DESIGNING ARTIFICIAL METHANOL-UTILIZING PATHWAYS
Native methylotrophs refer to organisms that naturally harbor endogenous methanol assimilation pathways (18). In contrast, synthetic methylotrophy describes the engineering of non-methylotrophic hosts, with heterologous methanol utilization pathways to confer the ability to metabolize methanol.
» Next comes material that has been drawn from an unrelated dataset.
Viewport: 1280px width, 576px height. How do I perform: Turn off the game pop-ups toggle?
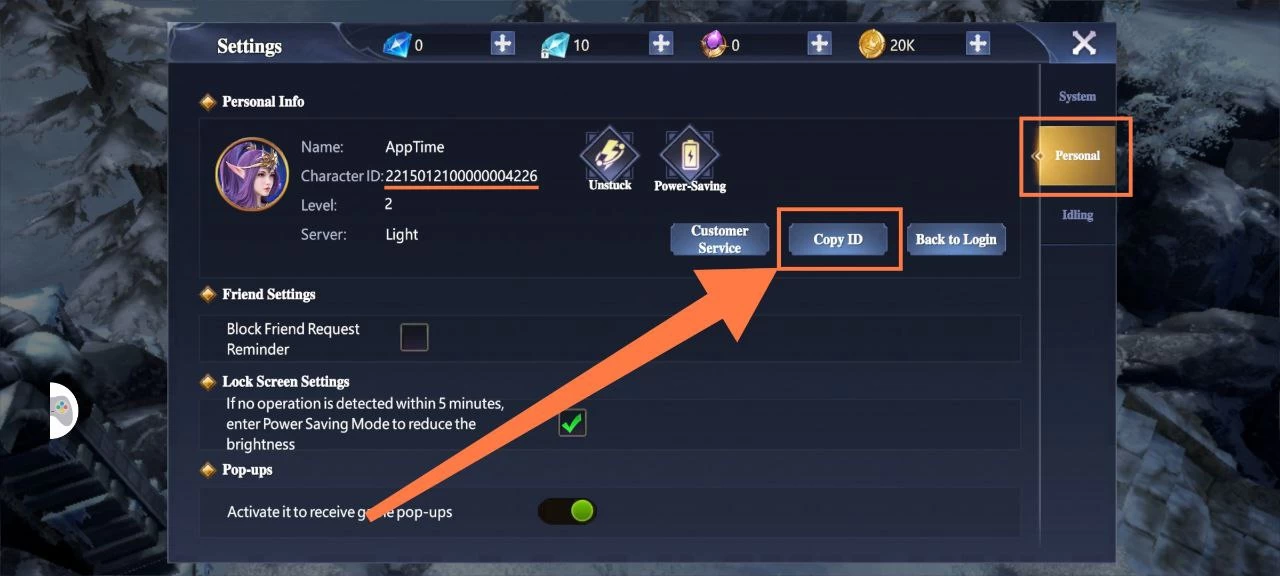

Although the introduction of native methanol assimilation pathways into non-methylotrophic microorganisms represents a foundational step in synthetic methylotrophy, their limited efficiency and poor methanol assimilation capacity remain major bottlenecks, particularly for industrial-scale bioproduction (46). To address this issue, the rational design and construction of artificial methanol-assimilation pathways have emerged as a promising approach for achieving more efficient methanol assimilation (47–50). Key design principles for artificial pathways include the following: (i) minimizing the number of enzymatic steps; (ii) ensuring orthogonality to native metabolic routes to avoid central metabolic reactions interference; (iii) establishing favorable thermodynamic driving forces; (iv) enabling rapid detoxification of toxic intermediates (e.g., formaldehyde and formate); and (v) facilitating seamless connection to central metabolic networks (46, 51, 52). One representative example is the engineering of formolase (FLS), an enzyme that catalyzes the trimerization of formaldehyde into dihydroxyacetone. Using Rosetta Design and Foldit modeling, the catalytic activity of FLS was enhanced by nearly 100-fold, laying the foundation for channeling methanol-derived carbon toward dihydroxyacetone phosphate (DHAP), a key intermediate in central metabolism (Fig. 3A) (47).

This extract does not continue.